::: Input data

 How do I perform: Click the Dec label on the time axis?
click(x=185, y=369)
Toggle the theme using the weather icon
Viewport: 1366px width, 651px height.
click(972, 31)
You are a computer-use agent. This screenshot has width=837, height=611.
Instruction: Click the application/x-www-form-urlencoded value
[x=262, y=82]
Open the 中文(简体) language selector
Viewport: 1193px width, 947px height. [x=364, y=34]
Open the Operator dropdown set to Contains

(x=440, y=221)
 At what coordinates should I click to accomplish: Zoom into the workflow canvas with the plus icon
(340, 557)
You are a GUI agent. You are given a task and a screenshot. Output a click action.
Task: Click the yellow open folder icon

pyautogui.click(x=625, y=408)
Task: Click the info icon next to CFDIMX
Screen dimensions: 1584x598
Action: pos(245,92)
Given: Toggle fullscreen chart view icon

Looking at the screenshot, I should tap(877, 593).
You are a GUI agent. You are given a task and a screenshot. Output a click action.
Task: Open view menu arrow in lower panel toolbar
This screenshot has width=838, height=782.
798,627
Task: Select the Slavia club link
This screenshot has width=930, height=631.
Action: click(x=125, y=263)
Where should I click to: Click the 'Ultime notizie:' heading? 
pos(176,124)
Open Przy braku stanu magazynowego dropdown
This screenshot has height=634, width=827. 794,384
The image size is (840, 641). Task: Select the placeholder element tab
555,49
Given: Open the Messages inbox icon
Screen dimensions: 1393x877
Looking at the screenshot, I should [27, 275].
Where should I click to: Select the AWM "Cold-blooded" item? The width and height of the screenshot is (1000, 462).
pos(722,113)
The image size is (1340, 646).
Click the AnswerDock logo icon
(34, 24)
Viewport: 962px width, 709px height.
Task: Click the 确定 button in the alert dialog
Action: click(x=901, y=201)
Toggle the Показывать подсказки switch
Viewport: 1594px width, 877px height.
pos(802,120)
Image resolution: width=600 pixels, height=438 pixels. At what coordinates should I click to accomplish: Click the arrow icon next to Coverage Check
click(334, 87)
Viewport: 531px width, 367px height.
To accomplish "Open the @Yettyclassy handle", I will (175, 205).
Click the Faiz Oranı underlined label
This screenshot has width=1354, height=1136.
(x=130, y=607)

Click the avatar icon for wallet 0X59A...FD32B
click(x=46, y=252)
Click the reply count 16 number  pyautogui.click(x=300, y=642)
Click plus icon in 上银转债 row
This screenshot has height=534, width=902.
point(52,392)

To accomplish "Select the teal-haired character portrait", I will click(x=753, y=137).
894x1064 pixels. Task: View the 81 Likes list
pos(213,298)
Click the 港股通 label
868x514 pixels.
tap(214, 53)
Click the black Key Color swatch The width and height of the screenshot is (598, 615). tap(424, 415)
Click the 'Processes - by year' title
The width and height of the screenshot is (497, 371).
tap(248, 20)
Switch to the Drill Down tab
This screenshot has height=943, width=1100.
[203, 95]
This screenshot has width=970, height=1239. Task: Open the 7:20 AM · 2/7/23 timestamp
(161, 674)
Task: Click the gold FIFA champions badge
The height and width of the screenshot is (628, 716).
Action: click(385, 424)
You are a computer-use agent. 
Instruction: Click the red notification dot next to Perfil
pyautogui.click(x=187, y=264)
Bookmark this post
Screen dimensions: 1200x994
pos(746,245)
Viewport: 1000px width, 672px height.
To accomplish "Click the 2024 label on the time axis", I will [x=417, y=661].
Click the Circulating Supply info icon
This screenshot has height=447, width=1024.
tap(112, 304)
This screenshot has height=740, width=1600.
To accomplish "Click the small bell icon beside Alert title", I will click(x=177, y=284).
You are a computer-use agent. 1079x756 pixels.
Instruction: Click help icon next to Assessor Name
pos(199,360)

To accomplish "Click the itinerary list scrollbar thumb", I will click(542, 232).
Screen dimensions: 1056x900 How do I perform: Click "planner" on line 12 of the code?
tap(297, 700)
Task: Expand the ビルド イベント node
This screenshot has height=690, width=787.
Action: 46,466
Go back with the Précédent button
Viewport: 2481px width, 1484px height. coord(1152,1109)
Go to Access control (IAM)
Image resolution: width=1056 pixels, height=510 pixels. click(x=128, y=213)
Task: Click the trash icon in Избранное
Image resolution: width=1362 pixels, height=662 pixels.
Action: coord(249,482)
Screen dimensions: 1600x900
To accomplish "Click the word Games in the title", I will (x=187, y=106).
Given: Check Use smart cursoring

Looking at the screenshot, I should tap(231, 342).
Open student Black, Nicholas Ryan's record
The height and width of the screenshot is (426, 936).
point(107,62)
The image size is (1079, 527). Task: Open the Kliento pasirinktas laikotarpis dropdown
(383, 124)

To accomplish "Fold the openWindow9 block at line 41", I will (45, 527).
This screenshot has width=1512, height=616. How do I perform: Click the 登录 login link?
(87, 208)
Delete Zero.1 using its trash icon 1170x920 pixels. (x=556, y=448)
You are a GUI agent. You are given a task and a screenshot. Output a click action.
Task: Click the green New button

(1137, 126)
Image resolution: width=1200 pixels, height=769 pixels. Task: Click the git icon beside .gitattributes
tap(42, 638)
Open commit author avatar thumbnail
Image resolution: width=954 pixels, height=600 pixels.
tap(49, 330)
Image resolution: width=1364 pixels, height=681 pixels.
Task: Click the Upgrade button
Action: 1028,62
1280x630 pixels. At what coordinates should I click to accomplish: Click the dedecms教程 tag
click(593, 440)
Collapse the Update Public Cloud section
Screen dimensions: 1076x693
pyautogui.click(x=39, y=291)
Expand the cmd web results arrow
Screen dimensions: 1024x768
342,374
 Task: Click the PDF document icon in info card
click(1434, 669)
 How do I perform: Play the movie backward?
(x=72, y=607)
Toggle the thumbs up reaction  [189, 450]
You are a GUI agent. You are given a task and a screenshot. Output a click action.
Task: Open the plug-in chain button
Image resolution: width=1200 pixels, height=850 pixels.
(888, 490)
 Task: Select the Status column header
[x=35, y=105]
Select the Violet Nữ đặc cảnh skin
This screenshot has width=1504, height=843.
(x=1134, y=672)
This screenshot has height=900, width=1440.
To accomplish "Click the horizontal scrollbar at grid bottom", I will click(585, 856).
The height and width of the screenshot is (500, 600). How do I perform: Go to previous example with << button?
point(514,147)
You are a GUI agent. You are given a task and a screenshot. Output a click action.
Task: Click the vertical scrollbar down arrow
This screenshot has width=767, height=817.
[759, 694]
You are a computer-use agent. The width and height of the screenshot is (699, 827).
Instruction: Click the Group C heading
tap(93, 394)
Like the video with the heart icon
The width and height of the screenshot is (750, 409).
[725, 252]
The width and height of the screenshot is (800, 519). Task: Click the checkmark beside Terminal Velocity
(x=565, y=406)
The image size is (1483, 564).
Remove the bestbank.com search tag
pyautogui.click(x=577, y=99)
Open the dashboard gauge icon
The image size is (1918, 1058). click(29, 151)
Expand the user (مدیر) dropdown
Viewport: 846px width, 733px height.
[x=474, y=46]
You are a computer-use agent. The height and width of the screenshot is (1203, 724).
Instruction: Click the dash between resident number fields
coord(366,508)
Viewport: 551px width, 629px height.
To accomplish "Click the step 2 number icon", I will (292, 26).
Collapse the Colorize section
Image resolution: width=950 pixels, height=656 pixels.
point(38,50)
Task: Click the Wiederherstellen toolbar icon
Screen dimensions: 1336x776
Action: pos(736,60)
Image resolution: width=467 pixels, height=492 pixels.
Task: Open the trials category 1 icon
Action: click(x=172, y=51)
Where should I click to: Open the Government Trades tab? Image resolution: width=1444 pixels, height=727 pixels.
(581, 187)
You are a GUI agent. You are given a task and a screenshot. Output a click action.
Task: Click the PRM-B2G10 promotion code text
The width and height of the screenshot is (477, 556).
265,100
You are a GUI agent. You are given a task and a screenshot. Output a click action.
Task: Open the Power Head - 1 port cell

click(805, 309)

::::::

* Exercise aim:
Give again, exactly and with nothing added, the lines running from the one that contains "Collapse the Colorize section" to the last line of the material.

* Task result:
Collapse the Colorize section
Image resolution: width=950 pixels, height=656 pixels.
point(38,50)
Task: Click the Wiederherstellen toolbar icon
Screen dimensions: 1336x776
Action: pos(736,60)
Image resolution: width=467 pixels, height=492 pixels.
Task: Open the trials category 1 icon
Action: click(x=172, y=51)
Where should I click to: Open the Government Trades tab? Image resolution: width=1444 pixels, height=727 pixels.
(581, 187)
You are a GUI agent. You are given a task and a screenshot. Output a click action.
Task: Click the PRM-B2G10 promotion code text
The width and height of the screenshot is (477, 556).
265,100
You are a GUI agent. You are given a task and a screenshot. Output a click action.
Task: Open the Power Head - 1 port cell

click(805, 309)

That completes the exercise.